# [What you need to do]
Leave out the pictures and repeat the entries below verbatim.

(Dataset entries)

++++++++

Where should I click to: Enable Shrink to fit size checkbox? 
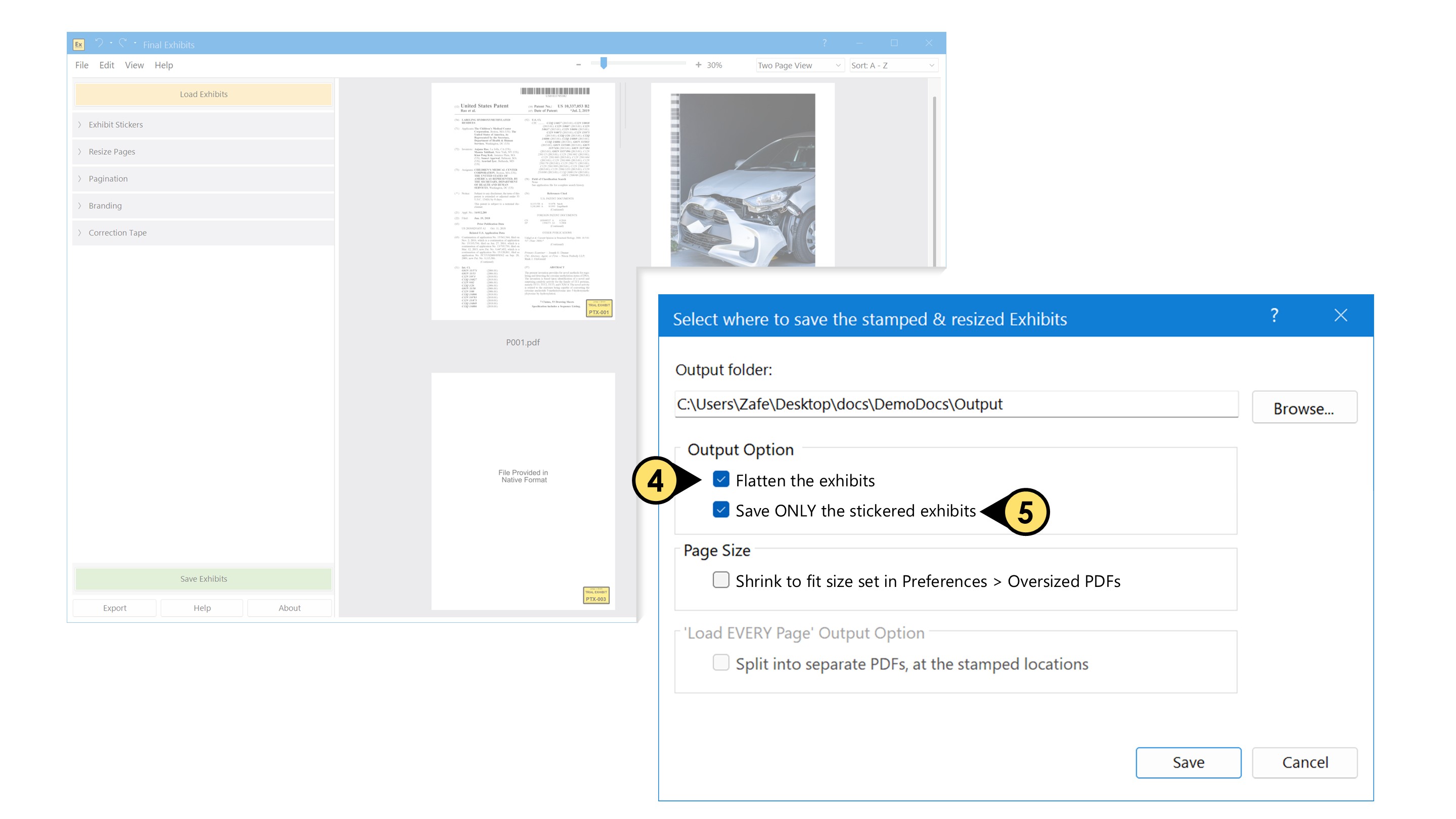720,580
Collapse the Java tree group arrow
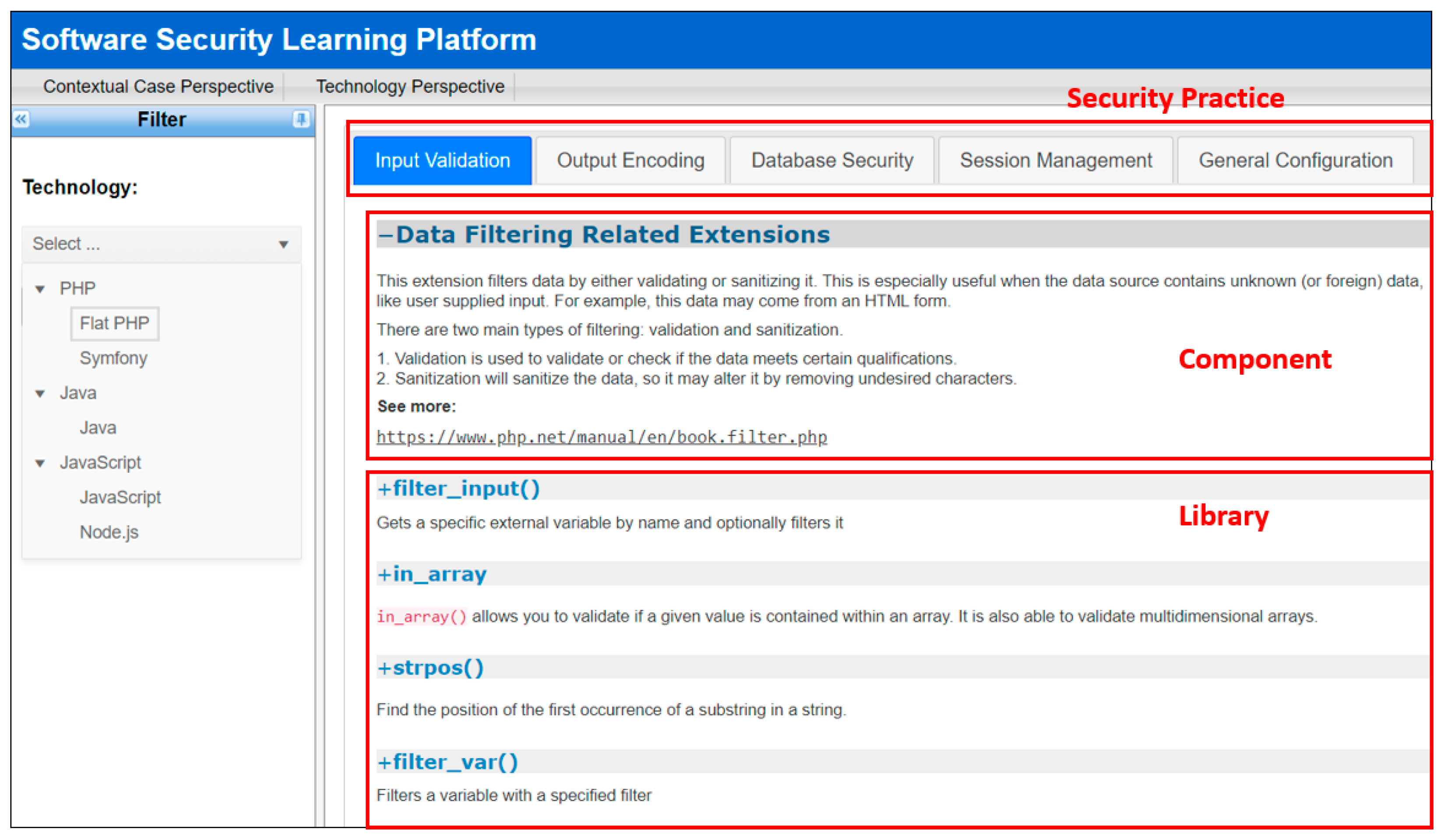 [40, 394]
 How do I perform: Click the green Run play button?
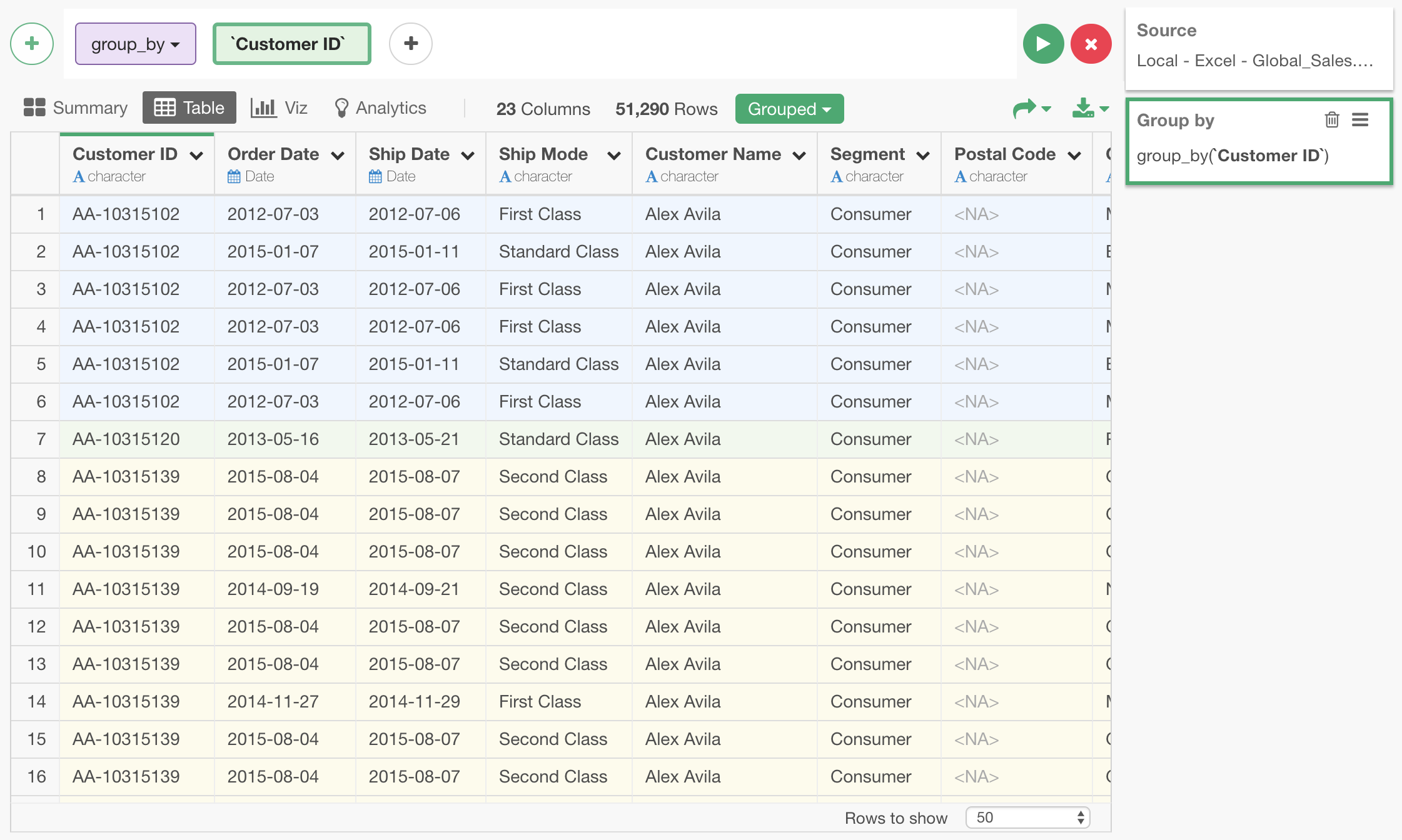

++++++++

# [Problem solution]
Where should I click to: Enable Shrink to fit size checkbox? 
720,580
Collapse the Java tree group arrow
 [40, 394]
 How do I perform: Click the green Run play button?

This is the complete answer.